Уильям Стаффорд. Но грозен, яростен и склонен к кровопролитию, если вы заупрямитесь. Поэтому покоритесь, или умрите.

Кэд. Что-же касается этих разодетых в шелк рабов, я на них не обращаю внимания. Я с вами говорю добрые люди, над которыми я в будущем надеюсь царствовать, так как я законный наследник престола.

Стаффорд. Негодяй! Отец твой был маляр, а ты сам стригун,- не так-ли?

Кэд. А Адам был садовник.

Уильям Стаффорд. Ну, так что-же из-того?

Кэд. Ну, понятно, вот что: Эдмонд Мортимер, граф Марч, женился на дочери герцога Кларенса; не так-ли?

Стаффорд. Так точно, сударь.

Кэд. От неё он имел двойников.

Уильям Стаффорд. Это ложно.

Кэд если можешь,

Дик. Нет, это слишком верно, и потому он будет королем.

Смис. Сэр, он сложил трубу в доме отца моего и еще по сей день живы кирпичи, чтоб засвидетельствовать это: поэтому лучше вам не отрицать.

Стаффорд. И неужели вы поверите словам этого холопа, который сам не знает, что говорит?

Все. Ну да, понятно, верим, а потому убирайтесь.

Уильям Стаффорд. Джэк Кэд, тебя подъучил герцог Иорк.
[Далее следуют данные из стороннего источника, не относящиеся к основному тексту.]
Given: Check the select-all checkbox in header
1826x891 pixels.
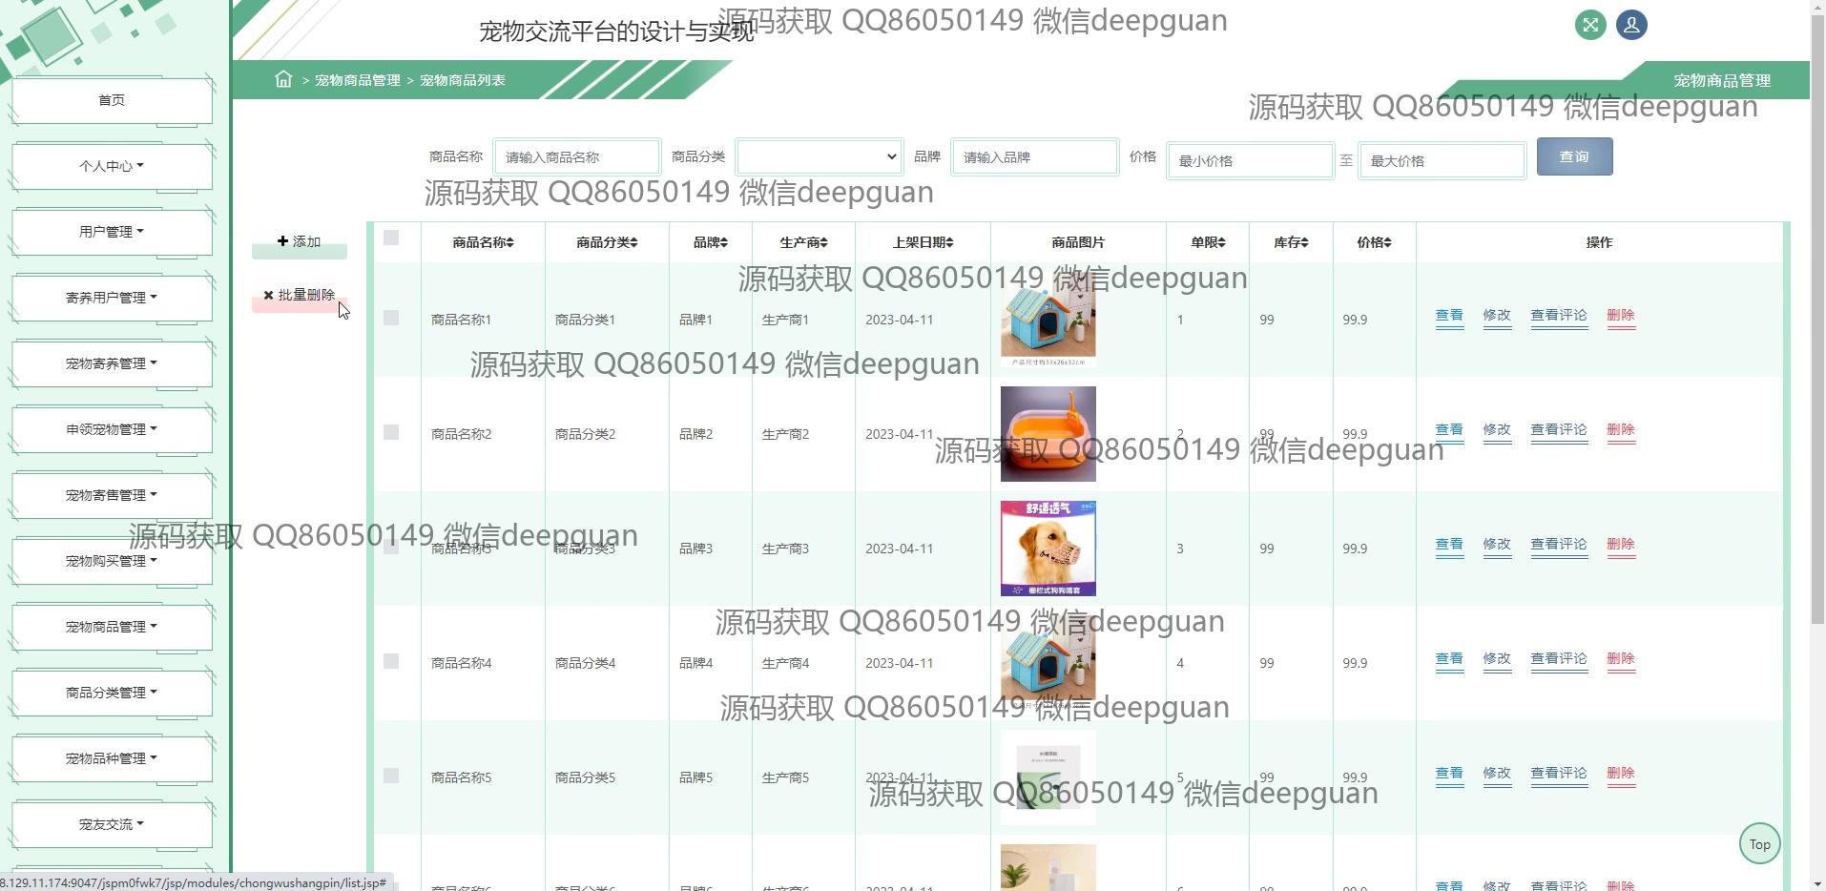Looking at the screenshot, I should (x=391, y=238).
Кэд (всторону). Он врет, я сам это выдумал.- Ладно, любезный; скажи-ка от меня королю, что ради его отца, Генриха Пятого, при котором мальчишки играли в лунку на французские кроны, я согласен, чтобы он царствовал, но пусть я буду его протектором.

Дик. А сверх того, мы требуем голову лорда Сэ, за то, что он продал Мэнское герцогство.
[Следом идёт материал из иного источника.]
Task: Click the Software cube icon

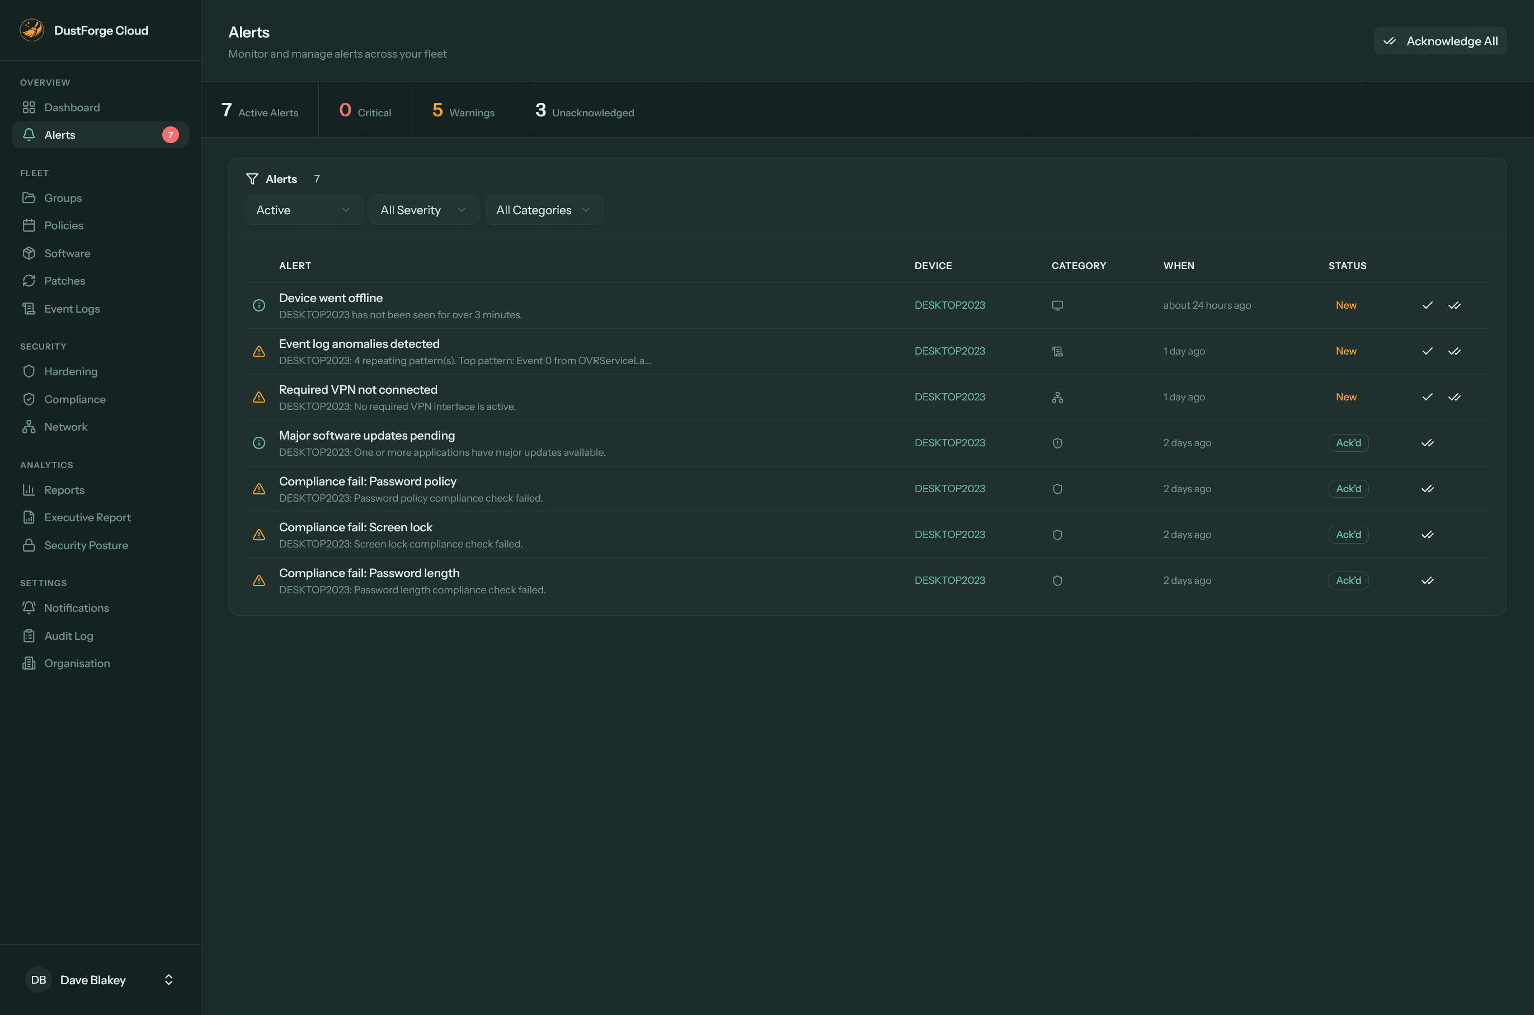Action: click(x=30, y=253)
Кэд. И вполне резонно: этим, ведь, искалечена Англия и может даже ходить с палкой, если только я не поддержу ее своею властью. Собратья-короли, говорю вам, что этоть лорд Сэ изуродовал государство и обратил его в евнуха. Мало того: он даже говорит по-французски, а следовательно он изменник.

Стаффорд. О грубое и подлое невежество!

Кэд. Нет отвечай, если можешь: французы наши враги. Ну и ладно, а я вот о чем только спрашиваю: может-ли тог, который говорит языком врагов, быть добрым советником,- или нет?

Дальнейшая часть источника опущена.